At first glance, the idea of ​​a state-owned cryptocurrency running on blockchain technology seems strange. After all, Bitcoin, the most illustrious of cryptocurrencies, was created to allow holders of currency to escape the discretionary manipulation of official trusted third parties that alter the value and quality of their instrument of exchange

Claiming blockchain technology and cryptocurrency status is therefore not enough to obtain a certificate of respectability. In fact, of the 2,000 crypto-currencies in circulation, many are rightly considered scams by crypto-asset enthusiasts.

THE PROMISE OF BITCOIN

It is not the blockchain that is the basis of the quality and the main competitive advantage of Bitcoin. Rather, it is the almost unalterable promise enshrined in the Bitcoin protocol that the money supply will not be susceptible to inflationary manipulation.

Bitcoin's "monetary policy" is readable and predictable. Bitcoin holders know that the number of BTC will not exceed 21 million units (Figure 1).

By mimicking the modalities of issuance of metallic currencies, Bitcoin imposes itself a strict rarity and becomes a serious candidate for the function of store of value where official currencies are administered by inflationary central banks (figure 2).

Figure 1: Evolution of bitcoin's money supply

Figure 2: Evolution of the dollar's money supply since 1960

Of course, Bitcoin's inherent scarcity does not exempt it from one-off or lasting volatility and depreciations. But the stability of the supply of BTC ensures that the evolution of the price of the cryptocurrency is exclusively due to variations in demand. Unlike official currencies, the fate of Bitcoin is in the hands of its users.
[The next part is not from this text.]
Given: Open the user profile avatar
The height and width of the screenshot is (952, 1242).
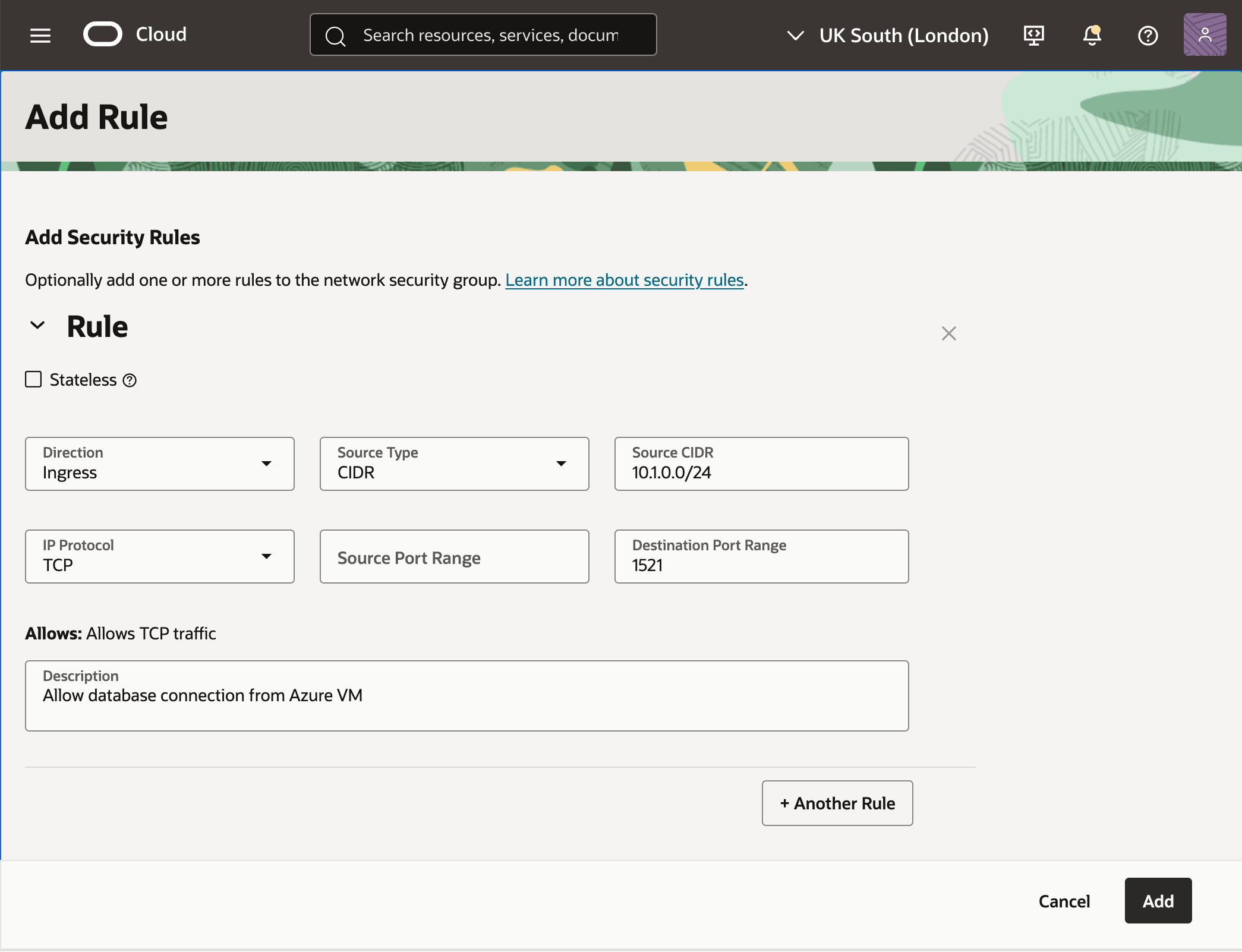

It is in this sense that state cryptocurrency projects should be viewed with caution. If they were to emerge, public cryptocurrencies would be administered by central banks with discretionary power over the money supply. Where Bitcoin was designed to avoid the risk of arbitrary inflation and safeguard the purchasing power of holders of currency, this would not necessarily be the case with public cryptocurrencies.

THE FANTASY OF THE CASHLESS SOCIETY

Worse still, reflections on the digitalization of official currencies today tend to overlap with the fantasy of a cashless society, promoted in the name of the need to strengthen the capacity of central banks to manipulate the behavior of savers and consumers.

In their war against savers, central bankers and their intellectual backers fear that a more aggressive policy of taxing savers via even lower interest rates will lead them to hoard cash.

Researchers affiliated with the IMF noted that the existence of cash imposed a certain limit on so-called “ultra-accommodating” monetary policies. A limit that some want to lift ...

In this hypothesis, a public cryptocurrency would have a purpose diametrically opposed to Bitcoin. Where the first private cryptocurrencies were envisioned as an instrument for restoring the sovereignty of the saving consumer, public cryptocurrencies risk being used to destroy it permanently.